Ici aussi la poésie des noms. Impasse du Nord, Chapelle du Nord.
Ça vaut bien Quai des Brumes ou que sais-je.
Les ciels dans La Secte Noire me travaillent, décidément. Qu'y-a-t-il derrière ces rochers ? Qu'éclaire ce ciel blafard ?
Il m'est arrivé un certain nombre de fois, enfant et adulte, de rêver de ce jeu ou d'autres ; de rêver que je découvrais, de manière accidentelle, inattendue, inespérée, des lieux encore jamais visités, banals ou magnifiques, mais qui enfin me livraient quelques secrets supplémentaires.
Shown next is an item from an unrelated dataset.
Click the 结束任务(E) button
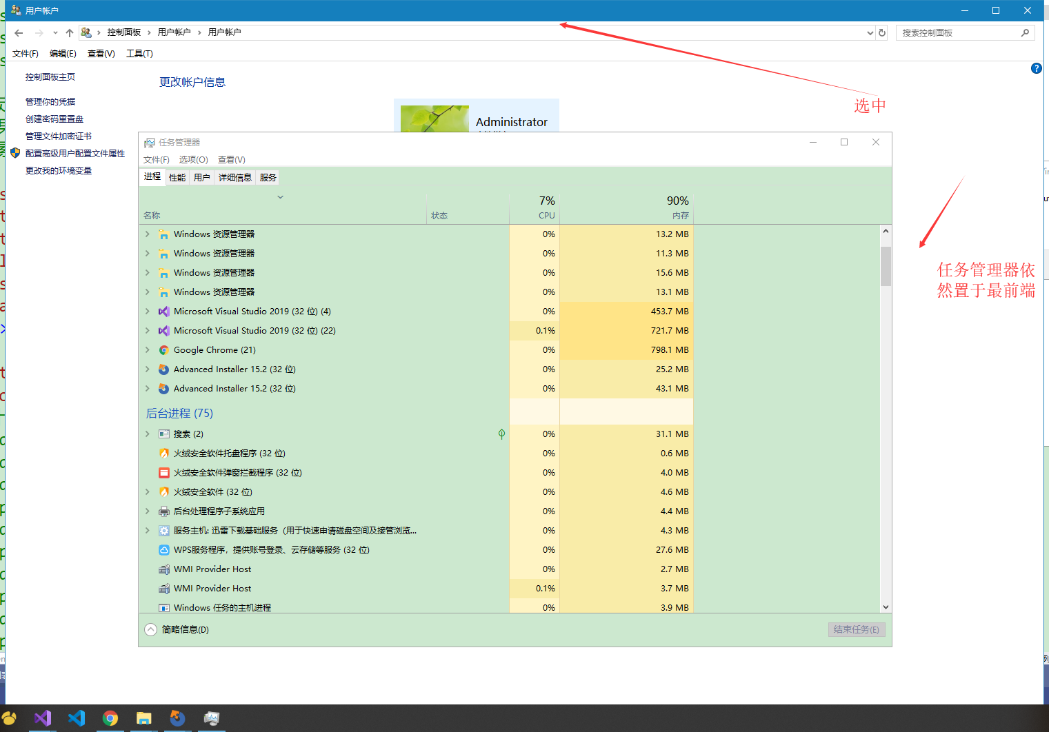 click(x=856, y=629)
Et quand bien même ils ne livraient aucun secret, découvrir une nouvelle room était une expérience d'une intensité presque mystique.
*
Les Terres brûlées
Décor et couleurs qui jurent avec l'écran précédent.
Comme dans un rêve, on change du tout au tout, en deux pas.
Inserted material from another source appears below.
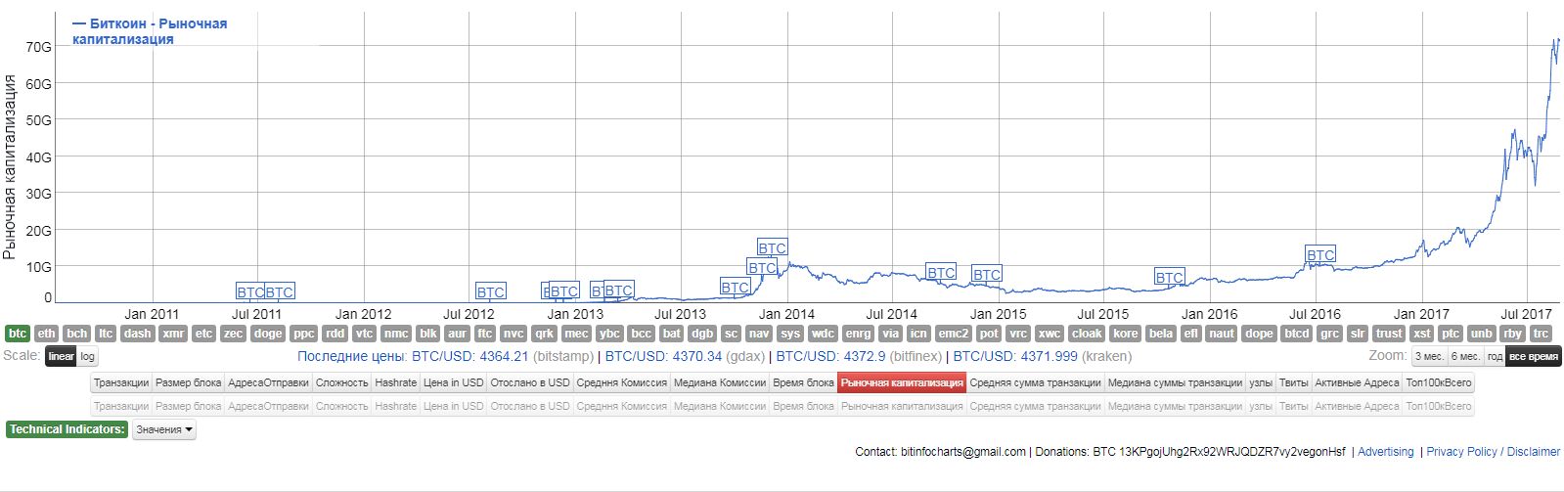
Task: Zoom chart to 6 мес. range
Action: 1464,357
À la différence que dans un jeu d'aventure, on peut retourner en arrière, puis revenir, etc.
*
Une branche d'arbre qui ouvre un tunnel dans la roche, débouchant lui-même dans une sorte de cour de château, d'où l'on accède à un carrefour dans la "montagne". La succession des lieux n'est presque pas représentable dans la réalité. L'impression d'onirisme se renforce. Dans un jeu comme Orphée : Voyage aux enfers c'est la règle du début à la fin ; on passe d'une jungle à un quartier de HLM d'un écran à l'autre. La Secte Noire est plus réaliste... mais seulement en apparence.
*
Le Puits du Diable
Végétation luxuriante, couleurs chaudes, un portail, de la pierre ; je me souviens qu'enfant cette room-là m'évoquait des choses agréables. La chaleur de l'été, l'odeur lourde de la végétation, les vieilles propriétés qui servent de maison de vacances, les dîners dehors. Pour un peu, en regardant cette illustration, j'entendrais des grillons chanter.
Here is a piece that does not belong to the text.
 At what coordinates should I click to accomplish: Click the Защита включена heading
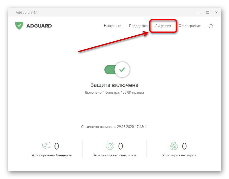click(x=114, y=84)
Rien dans le jeu, bien entendu, ne laisse entendre quoi que ce soit d'aussi sympathique, d'aussi convivial. Mais nous plaquons toujours nos propres souvenirs et représentations sur ce que les jeux vidéos nous donnent à voir. Pour une raison incompréhensible, les ciels gris et les arbres morts de Morrowind me rappellent mes balades d'enfance dans la vallée de la Blies. Iron Lord m'évoque les Vosges, les ruines de châteaux qu'on y trouve, les forêts de sapin à perte de vue. Et ainsi de suite. De la même manière que chaque lecteur participe au roman qu'il lit en donnant un visage, souvent tiré de sa vie personnelle, aux personnages, aux lieux.